To get a tree core sample, Jake Malcomb uses an increment borer — a big drill bit that’s hollow in the middle — and drives it into a tree, extracting a piece of wood roughly the thickness of a pencil and half the length of the tree’s diameter.
So far, Malcomb, a University of Virginia doctoral student in environmental science, has collected cores from 60 trees of three species in Shenandoah National Park. He’s aiming to see how they are responding to climate change. It’s a time-consuming process, though, and he would need to drill a lot of holes to get a meaningful sample size in a park with more than 35 million trees.
Luckily, Malcomb is about to get an assist from the International Space Station.
Malcomb and his research partner, Linnea Saby, a doctoral candidate in UVA’s Department of Engineering Systems and Environment, plan to analyze a massive geospatial data set collected over a two-year period from the International Space Station, and then parsed by an “extreme machine learning” tool that aims to mimic the human brain.
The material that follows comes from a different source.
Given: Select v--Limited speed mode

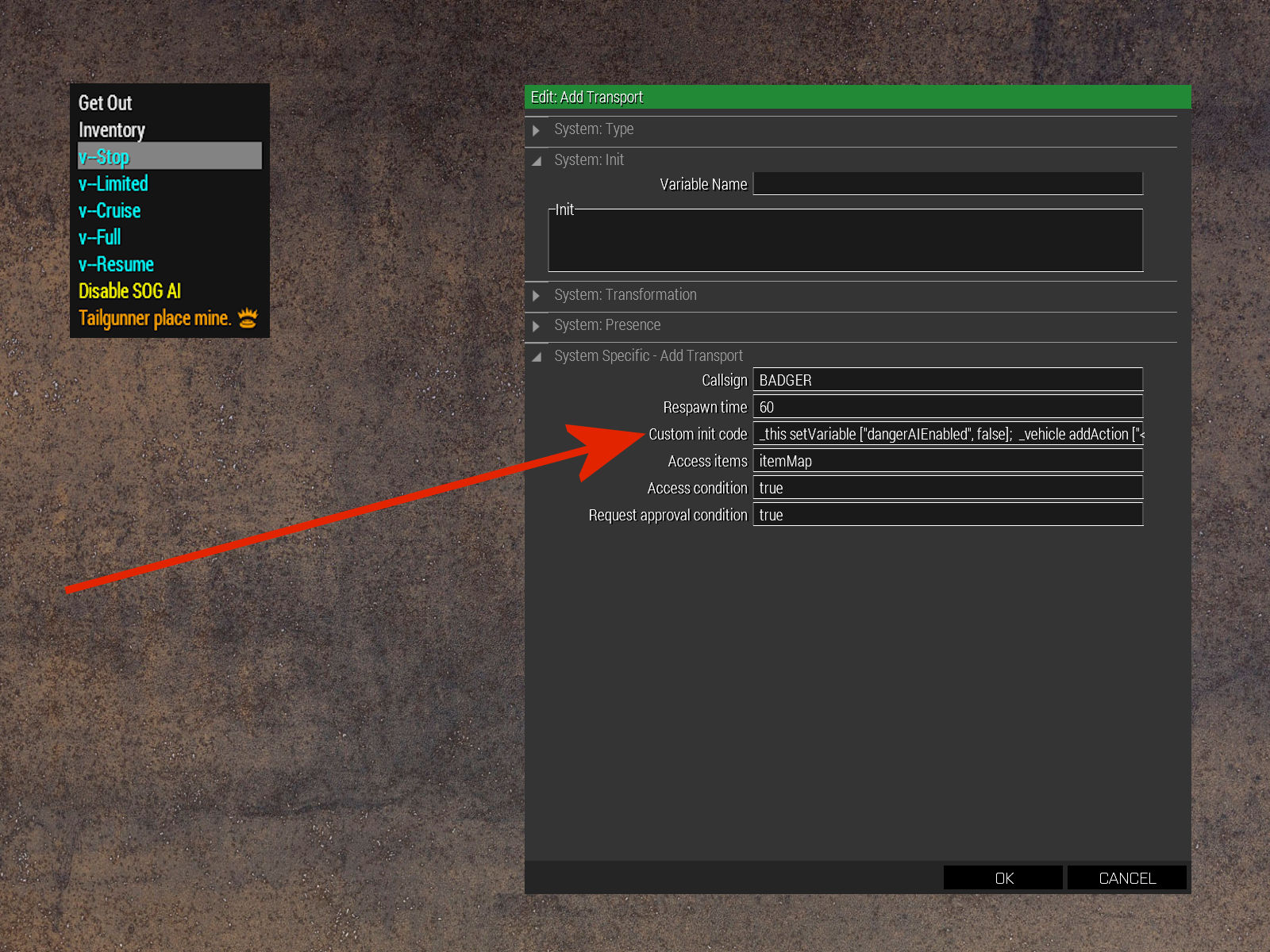Looking at the screenshot, I should 113,183.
The project is part of the Presidential Fellows in Data Science program at the UVA Data Science Institute, which provides funding to Ph.D. candidates partnering on collaborative, multi-disciplinary research projects that address real-world problems using traditional research methods alongside cutting-edge data science tools and techniques.
“The tree core samples provide valuable temporal information about long-term tree growth and physiology,” Malcomb said. “And machine learning will allow us to use geospatial data to understand forest ecosystems on an unprecedented scale.”
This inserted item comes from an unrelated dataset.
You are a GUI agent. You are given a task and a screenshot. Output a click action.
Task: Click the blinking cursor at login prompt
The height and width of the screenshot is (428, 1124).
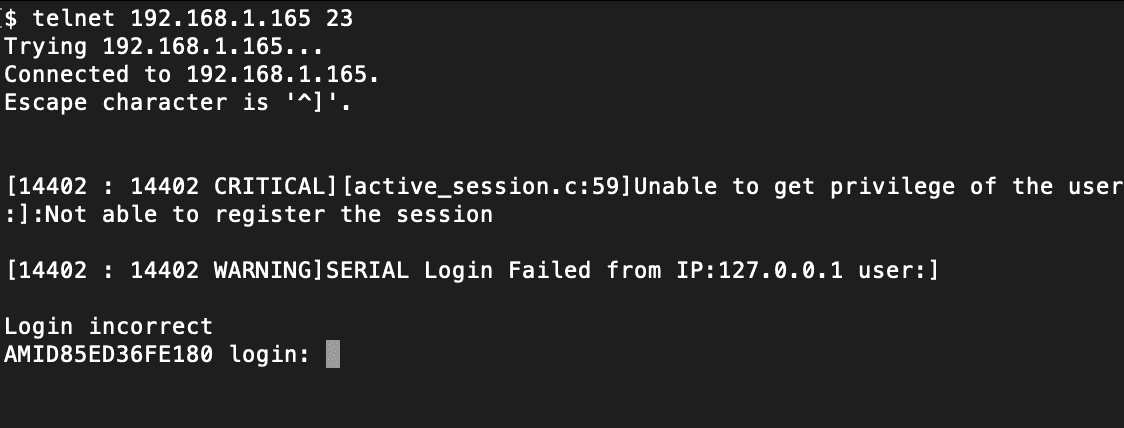(333, 354)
Taken together, the data will provide a more complete picture of the effects of climate change on the world’s forests.
Here’s how it works.
In the same way that humans sweat, plants regulate their temperature by releasing water through tiny pores on their leaves, a process called “transpiration.” If they have sufficient water, they can maintain their temperature; but if there is insufficient water, the plant’s temperature rises, placing stress on the plants, the entire forest ecosystem and human society in turn.
It is this temperature rise that the space station aims to track, helping scientists and forest managers understand the varying environmental responses to climate change and how to best manage ecosystems. What tree species are most resilient? What areas are most important to preserve and which forests are going to be more or less adaptable to a changing climate? How are changes in carbon storage and water filtration performed by forests affecting our air quality and water supply?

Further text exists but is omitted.